**What to do**
Wherever a line below holds the word "input", copy that line.

[Stored items]
'''
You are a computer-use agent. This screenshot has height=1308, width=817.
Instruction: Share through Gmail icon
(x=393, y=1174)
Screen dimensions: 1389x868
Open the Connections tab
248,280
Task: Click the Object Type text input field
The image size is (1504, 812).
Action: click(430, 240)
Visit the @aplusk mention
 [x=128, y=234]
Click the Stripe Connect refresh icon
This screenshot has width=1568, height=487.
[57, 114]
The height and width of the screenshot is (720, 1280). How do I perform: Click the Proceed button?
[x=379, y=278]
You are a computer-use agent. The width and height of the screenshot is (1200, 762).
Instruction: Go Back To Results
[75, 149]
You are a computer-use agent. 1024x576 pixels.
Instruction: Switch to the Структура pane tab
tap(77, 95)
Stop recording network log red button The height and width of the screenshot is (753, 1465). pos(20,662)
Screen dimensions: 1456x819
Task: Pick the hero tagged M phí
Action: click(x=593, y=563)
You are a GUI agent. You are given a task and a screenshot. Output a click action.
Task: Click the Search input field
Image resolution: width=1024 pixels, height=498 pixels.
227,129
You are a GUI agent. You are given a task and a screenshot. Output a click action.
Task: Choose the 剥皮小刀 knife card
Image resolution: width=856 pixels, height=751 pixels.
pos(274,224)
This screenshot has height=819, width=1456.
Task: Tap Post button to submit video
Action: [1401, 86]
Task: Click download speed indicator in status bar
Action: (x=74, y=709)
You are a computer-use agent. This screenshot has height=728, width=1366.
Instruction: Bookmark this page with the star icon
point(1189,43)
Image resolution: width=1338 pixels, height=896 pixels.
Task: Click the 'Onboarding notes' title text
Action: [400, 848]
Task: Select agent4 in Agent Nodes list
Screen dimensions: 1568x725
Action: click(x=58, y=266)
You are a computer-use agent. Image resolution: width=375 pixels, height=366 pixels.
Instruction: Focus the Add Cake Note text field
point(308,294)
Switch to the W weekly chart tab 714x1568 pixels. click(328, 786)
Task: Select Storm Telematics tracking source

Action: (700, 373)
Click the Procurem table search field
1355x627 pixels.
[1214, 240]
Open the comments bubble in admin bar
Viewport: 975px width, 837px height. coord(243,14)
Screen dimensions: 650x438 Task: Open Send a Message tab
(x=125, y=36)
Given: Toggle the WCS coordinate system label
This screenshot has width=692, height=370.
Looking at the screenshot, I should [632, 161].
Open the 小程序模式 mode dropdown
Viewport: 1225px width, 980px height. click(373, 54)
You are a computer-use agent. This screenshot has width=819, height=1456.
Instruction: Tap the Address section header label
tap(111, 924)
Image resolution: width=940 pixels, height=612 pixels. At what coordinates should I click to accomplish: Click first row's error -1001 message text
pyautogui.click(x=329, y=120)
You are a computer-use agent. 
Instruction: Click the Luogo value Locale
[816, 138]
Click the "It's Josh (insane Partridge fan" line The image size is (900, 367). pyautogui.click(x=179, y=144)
'''
**Task output**
Task: Click the Object Type text input field
Task: Click the Search input field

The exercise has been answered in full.